The AI developers like to argue that we’re stifling innovation if we don’t give them totally free-rein to do whatever they find interesting or promising. But this is not how the world works. There are thousands of frustrated pharmacologists who have ideas for drugs that might do wonders for some patients, but which are 3 years into a 10-year testing cycle instead of already saving lives. But they understand that this is necessary to create a world in which patients know that any drug that is prescribed by their doctor is safe for them (or that it’s potential risks are understood).
Strict liability is, in a way, telling AI model developers: “You say that your model is safe. OK, put your money where your mouth is. If you’re so sure that it’s safe, then you shouldn’t have any worries about strict-liability. If you’re not sure that it’s safe, then you shouldn’t be releasing it.”
This feels to me like a reasonable starting point. If AI-labs have a model which they believe is valuable but flawed (e.g. risk of bias), they do have the option to release it with that warning—for example to refuse to accept liability for certain identified risks. Lawmakers can then decide if that’s OK or not. It may take time, but eventually we’ll move forward.
Right now, it’s the Wild West.
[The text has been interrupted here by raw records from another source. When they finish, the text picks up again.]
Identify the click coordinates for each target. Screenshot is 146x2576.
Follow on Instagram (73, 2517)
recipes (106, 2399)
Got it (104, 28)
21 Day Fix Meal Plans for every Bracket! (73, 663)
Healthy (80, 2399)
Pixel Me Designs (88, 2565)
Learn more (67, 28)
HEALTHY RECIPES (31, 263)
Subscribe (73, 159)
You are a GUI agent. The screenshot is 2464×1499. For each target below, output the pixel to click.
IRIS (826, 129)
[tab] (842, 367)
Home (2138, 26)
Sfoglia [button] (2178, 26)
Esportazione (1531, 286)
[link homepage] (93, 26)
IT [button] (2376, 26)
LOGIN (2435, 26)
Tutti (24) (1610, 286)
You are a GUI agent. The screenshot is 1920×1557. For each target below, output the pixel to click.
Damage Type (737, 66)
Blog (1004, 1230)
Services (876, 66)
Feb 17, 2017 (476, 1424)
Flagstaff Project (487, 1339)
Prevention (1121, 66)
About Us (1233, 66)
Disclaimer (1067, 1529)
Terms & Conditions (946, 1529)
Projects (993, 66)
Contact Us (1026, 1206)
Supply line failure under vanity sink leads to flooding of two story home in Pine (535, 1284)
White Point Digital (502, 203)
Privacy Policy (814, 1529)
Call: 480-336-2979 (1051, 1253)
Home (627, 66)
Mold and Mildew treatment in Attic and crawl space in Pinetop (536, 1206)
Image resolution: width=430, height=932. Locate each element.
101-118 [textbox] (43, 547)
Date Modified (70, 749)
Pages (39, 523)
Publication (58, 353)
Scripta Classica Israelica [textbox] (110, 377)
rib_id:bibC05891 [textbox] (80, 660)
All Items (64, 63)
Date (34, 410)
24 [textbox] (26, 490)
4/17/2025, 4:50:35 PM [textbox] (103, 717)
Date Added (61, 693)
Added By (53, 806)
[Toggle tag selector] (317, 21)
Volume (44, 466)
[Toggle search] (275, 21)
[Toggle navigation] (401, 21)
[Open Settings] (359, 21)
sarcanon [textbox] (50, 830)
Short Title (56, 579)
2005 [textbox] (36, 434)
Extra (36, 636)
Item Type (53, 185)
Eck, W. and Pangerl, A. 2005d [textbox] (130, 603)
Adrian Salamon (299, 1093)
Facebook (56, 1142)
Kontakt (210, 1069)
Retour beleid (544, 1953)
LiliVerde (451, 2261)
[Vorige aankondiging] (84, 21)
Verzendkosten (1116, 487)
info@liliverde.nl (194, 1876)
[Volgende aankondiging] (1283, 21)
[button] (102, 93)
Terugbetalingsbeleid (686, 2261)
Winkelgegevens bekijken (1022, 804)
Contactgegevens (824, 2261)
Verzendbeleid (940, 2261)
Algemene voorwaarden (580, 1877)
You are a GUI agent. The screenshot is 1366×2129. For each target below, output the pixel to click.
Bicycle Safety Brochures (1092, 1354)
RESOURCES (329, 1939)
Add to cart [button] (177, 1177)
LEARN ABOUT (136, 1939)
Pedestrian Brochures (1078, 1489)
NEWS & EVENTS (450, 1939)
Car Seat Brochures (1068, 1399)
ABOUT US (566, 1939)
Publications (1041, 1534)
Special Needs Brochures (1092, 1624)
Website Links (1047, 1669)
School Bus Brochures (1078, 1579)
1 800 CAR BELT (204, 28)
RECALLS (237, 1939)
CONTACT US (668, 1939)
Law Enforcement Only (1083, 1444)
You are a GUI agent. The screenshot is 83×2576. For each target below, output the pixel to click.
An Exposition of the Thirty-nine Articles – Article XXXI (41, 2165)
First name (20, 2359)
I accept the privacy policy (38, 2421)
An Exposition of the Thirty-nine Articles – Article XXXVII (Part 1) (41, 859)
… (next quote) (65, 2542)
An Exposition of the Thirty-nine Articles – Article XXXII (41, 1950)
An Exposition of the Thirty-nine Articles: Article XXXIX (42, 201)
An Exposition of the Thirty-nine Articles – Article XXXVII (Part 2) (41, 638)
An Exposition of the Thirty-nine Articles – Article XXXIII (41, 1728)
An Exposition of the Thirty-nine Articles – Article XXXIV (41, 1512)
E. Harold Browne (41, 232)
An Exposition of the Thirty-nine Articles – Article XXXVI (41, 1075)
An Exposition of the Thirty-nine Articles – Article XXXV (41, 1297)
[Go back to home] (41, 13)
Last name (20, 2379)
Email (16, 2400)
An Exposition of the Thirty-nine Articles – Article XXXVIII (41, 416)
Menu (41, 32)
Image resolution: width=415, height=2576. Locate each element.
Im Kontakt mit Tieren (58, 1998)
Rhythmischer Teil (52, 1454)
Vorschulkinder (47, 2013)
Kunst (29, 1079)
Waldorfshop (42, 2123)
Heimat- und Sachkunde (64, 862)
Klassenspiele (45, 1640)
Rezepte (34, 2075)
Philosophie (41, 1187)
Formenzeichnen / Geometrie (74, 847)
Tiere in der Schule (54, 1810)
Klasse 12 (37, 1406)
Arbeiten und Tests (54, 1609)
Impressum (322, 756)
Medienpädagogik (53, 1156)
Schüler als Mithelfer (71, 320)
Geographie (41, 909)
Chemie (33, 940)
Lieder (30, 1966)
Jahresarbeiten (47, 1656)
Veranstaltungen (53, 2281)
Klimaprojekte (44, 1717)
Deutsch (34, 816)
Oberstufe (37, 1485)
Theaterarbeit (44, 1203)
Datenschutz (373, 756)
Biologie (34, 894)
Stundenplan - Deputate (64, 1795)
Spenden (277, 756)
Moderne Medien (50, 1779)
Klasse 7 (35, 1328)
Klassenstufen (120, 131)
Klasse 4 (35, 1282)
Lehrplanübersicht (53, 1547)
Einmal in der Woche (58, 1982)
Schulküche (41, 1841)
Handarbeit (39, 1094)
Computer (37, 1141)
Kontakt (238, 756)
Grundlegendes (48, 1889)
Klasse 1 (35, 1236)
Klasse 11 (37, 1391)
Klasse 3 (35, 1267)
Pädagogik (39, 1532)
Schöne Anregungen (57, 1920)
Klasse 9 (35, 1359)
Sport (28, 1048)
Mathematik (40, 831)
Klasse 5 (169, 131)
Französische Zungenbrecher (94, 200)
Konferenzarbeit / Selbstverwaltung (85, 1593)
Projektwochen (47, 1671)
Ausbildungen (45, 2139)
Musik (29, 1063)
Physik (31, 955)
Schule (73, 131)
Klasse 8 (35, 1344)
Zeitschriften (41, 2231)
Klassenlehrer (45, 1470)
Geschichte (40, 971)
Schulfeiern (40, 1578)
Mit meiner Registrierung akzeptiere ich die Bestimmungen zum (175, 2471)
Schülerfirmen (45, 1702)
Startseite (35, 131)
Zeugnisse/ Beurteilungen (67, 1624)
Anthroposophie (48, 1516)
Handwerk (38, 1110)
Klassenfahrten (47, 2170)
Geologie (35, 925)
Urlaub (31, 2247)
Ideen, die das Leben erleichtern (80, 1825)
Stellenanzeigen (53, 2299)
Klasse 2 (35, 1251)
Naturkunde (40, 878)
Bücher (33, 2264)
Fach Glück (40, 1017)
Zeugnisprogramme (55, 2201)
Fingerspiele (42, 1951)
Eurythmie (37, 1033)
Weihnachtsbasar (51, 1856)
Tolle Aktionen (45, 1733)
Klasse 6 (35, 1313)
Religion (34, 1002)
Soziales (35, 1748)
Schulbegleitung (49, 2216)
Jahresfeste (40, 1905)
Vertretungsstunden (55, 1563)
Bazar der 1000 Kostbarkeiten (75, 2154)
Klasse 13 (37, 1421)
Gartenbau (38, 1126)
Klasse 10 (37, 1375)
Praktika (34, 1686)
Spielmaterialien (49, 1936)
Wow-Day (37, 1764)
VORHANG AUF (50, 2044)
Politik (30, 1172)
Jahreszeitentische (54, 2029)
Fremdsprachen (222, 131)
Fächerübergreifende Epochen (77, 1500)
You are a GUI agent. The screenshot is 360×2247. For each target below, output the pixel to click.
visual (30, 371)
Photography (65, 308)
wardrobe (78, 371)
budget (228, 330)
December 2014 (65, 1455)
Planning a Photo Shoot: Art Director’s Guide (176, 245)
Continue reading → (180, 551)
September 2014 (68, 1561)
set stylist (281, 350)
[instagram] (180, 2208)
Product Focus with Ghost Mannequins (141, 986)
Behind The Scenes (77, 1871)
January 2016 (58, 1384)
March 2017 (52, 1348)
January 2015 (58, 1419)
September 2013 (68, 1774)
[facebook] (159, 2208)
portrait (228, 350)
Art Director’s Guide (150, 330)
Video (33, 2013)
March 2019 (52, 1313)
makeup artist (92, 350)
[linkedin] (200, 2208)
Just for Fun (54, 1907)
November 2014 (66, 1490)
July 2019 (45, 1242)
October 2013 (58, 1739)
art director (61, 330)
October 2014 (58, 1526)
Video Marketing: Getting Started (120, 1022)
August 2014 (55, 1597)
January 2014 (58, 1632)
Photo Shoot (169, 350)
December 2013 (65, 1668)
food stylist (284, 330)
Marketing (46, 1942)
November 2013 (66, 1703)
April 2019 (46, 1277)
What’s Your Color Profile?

I can understand the frustration of people with brilliant models which could do much good in the world, but we need to apply the same safety standards that we apply to everyone else.
Strict liability is neither ideal nor fair. It’s just, right now, the best option until we find a better one.
Even with decades of development of pharma knowledge, and a complex regulatory system, things still blow up badly (e.g., Vioxx). And the pharma companies usually end up paying through the nose in liability, too. Here, we have a much weaker body of built-up knowledge and much weaker ex ante regulation.